# The inductance of the coil and the capacitance of the capacitor of the ideal oscillatory circuit are 6 mH

**The inductance of the coil and the capacitance of the capacitor of the ideal oscillatory circuit are 6 mH and 4 nF, respectively. The amplitude of charge oscillations on the capacitor plates is 12 nC. Find the amplitude of the current fluctuations in the circuit.**

Let’s use the formula that relates the charge to the voltage across the capacitor:

q = CU, where q is the charge, C is the capacitance of the capacitor, U is the voltage, then:

U = q / C.

The amplitude of voltage fluctuations will be:

4 * 10 ^ (- 9) / 12 * 10 ^ (- 9) = 1/3 V.
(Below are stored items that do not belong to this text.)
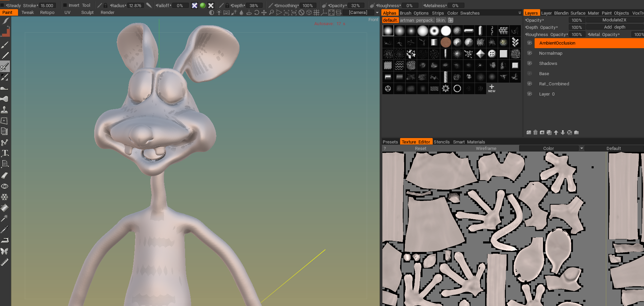Select the Text tool in left toolbar

pyautogui.click(x=5, y=153)
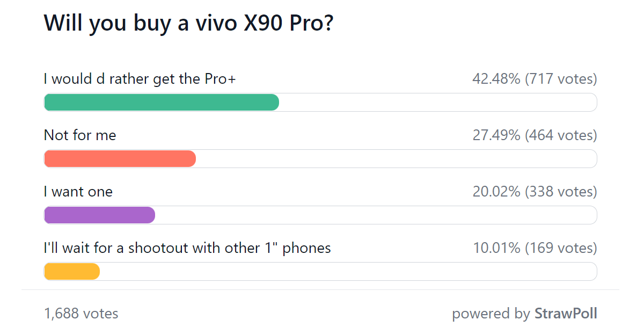This screenshot has height=327, width=644.
Task: Click the '27.49% (464 votes)' result text
Action: (x=536, y=135)
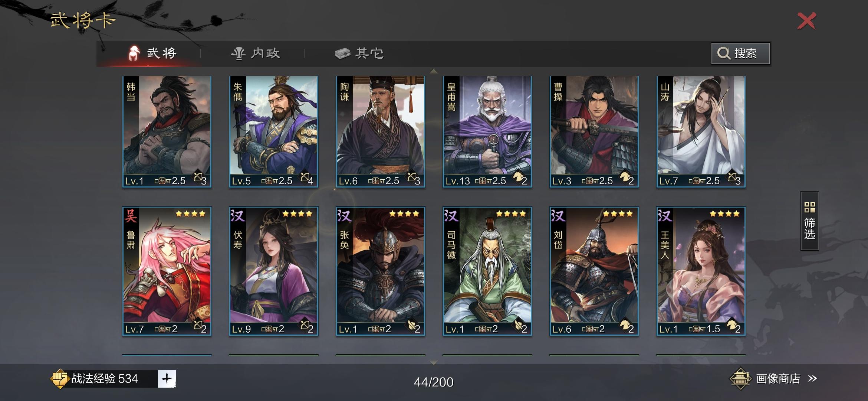Click the 战法经验 fist icon
Image resolution: width=868 pixels, height=401 pixels.
tap(59, 379)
Since the circuit is ideal, that is, there are no losses, then the energy stored on the capacitor is completely transferred to the coil, we get the equality:

CU ^ 2/2 = LI ^ 2/2;

I ^ 2 = CU ^ 2 / L;

I = U * √ (C / L).

I = 1/3 * √4 * 10 ^ -9 / 6 * 10 ^ (- 3) = 1/3 * √2 / 3 * 10 ^ -3 = 0.27 mA.

Answer: 0.27 mA.